- Assignment
Your answer should repeat every line of the records below in which the word "agent" appears.

--- START ---

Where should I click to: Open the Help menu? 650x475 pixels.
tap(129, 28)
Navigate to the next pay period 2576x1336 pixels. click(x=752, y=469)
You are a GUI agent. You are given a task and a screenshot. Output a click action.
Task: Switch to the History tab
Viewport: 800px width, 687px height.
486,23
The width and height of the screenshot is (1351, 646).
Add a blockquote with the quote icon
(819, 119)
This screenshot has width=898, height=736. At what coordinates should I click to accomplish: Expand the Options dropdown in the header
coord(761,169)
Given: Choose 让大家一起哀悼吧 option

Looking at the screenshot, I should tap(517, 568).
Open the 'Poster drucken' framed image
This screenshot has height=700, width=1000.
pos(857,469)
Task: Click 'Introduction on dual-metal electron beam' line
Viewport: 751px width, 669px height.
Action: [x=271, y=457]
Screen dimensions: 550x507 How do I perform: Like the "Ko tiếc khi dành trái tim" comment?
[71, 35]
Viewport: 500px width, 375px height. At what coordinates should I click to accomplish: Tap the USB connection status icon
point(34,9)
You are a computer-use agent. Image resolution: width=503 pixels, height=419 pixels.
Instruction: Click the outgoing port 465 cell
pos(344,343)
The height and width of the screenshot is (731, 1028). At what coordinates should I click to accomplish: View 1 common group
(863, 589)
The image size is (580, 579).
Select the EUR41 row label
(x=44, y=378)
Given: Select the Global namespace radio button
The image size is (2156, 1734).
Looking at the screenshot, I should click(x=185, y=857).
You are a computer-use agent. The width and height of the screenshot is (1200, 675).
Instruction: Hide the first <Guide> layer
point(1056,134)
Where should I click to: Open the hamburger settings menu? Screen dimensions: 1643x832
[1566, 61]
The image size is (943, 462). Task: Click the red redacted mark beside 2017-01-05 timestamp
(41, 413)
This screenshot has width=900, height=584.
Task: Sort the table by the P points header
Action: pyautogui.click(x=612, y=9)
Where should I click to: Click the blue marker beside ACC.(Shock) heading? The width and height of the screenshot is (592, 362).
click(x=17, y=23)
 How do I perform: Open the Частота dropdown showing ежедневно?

--- END ---

- Response area
You are a GUI agent. You are given a task and a screenshot. Output a click action.
You are a computer-use agent. Image resolution: width=503 pixels, height=419 pixels.
You are a computer-use agent. The width and height of the screenshot is (1200, 675).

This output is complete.